The 3 PRD Failure Modes
- Vague metrics: "Improve user engagement" instead of "Increase DAU/MAU ratio from 0.15 to 0.22 in 90 days"
- Solution-first thinking: Starting with "We should build X" instead of "Users struggle with Y"
- Missing hypothesis: No way to validate if the solution actually solved the problem
The 6-Dimension PRD Framework
Based on frameworks from Figma's narrative specs, Asana's outcome-focused documentation, Amazon's PR/FAQ method, and insights from practitioners like Lenny Rachitsky, we've identified 6 dimensions that predict PRD success:
1. Impact Definition (25% weight)
This is the most heavily weighted dimension because it answers the fundamental question: Why are we building this?
An excellent impact definition includes four elements:
- Metric: What number will change?
- Direction: Will it go up or down?
- Magnitude: By how much? (baseline → target)
- Timeframe: By when?
"Improve user activation"
"Increase activation rate from 32% → 40% within 90 days of launch"
2. Problem Narrative (20% weight)
The problem narrative grounds your PRD in reality. It answers: Who is suffering, and why?
Three components of an excellent problem narrative:
- Specific user: Not "users" but "new users in their first 7 days who haven't connected a data source"
- Articulated pain: What frustration or obstacle do they experience?
- Evidence: User quotes, support tickets, data from analytics, or research findings
Example Problem Narrative
"New users who sign up from our marketing site drop off at a 47% rate during step 3 of onboarding (data source connection). Support tickets show users saying 'I don't know what data to connect' and 'The instructions are confusing.' This is our biggest activation blocker."
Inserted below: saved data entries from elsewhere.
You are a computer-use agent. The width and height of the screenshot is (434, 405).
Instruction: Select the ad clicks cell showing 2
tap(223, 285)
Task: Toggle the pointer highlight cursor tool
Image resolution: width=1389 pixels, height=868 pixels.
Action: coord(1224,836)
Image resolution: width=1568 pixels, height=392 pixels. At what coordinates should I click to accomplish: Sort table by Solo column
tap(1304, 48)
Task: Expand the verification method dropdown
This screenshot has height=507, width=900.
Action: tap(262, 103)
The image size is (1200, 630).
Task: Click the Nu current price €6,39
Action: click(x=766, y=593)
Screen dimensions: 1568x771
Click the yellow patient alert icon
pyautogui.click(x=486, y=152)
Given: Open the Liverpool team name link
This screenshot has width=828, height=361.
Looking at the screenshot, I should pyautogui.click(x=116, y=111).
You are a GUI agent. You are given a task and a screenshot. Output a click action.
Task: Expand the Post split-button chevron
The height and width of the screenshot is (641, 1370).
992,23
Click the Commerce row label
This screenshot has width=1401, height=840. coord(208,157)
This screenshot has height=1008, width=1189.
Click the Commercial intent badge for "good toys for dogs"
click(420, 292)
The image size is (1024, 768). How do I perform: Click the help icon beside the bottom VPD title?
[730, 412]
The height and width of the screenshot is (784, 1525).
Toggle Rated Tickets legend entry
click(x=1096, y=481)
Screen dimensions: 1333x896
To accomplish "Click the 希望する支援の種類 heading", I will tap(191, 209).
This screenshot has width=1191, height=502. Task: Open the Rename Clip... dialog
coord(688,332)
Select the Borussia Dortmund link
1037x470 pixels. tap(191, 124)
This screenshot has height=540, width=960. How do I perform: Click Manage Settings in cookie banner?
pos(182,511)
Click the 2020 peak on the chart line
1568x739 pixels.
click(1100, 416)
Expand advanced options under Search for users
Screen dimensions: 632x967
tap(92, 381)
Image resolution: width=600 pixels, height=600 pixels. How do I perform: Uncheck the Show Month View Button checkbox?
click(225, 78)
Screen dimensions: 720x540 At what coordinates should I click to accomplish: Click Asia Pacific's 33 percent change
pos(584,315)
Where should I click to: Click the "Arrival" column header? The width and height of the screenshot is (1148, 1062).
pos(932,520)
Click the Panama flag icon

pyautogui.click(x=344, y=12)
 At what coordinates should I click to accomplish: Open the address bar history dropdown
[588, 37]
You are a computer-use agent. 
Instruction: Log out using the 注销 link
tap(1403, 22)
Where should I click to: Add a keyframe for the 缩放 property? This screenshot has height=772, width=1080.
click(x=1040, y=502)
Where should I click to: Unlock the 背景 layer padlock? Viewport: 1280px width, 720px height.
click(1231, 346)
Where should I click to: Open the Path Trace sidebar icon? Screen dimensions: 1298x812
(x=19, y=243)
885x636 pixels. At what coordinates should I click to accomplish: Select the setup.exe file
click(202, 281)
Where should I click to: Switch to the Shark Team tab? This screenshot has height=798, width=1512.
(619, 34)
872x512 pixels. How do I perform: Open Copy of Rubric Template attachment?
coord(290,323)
3. Hypothesis (20% weight)
A hypothesis makes your PRD falsifiable. It forces you to commit to a prediction that can be proven wrong—which is the only way to learn.
Use this exact PRD hypothesis format:
"We believe that [doing X] for [user Y] will result in [metric Z moving], because [reason grounded in evidence]."
"We think simplifying onboarding will help users."
"We believe that adding guided templates during step 3 for new users will increase completion rate from 53% to 70%, because users report not knowing what data to connect."
4. Success Criteria (15% weight)
Success criteria answer: How will we know this worked? Crucially, they also define what doesn't count as success.
- Success threshold: "≥30% of new users complete the guided flow"
- Non-success definition: "Positive feedback without behavior change is NOT success"
- Leading indicators: Early signals to track before final results (e.g., template selection rate)
Don't confuse output metrics (features shipped) with outcome metrics (user behavior changed). "Launched the feature" is not a success criterion.
5. Non-Goals (10% weight)
Non-goals prevent scope creep and align stakeholders on what you're intentionally not doing. They show you've thought about trade-offs.
Example Non-Goals
- • Supporting team collaboration features (will address in Q3)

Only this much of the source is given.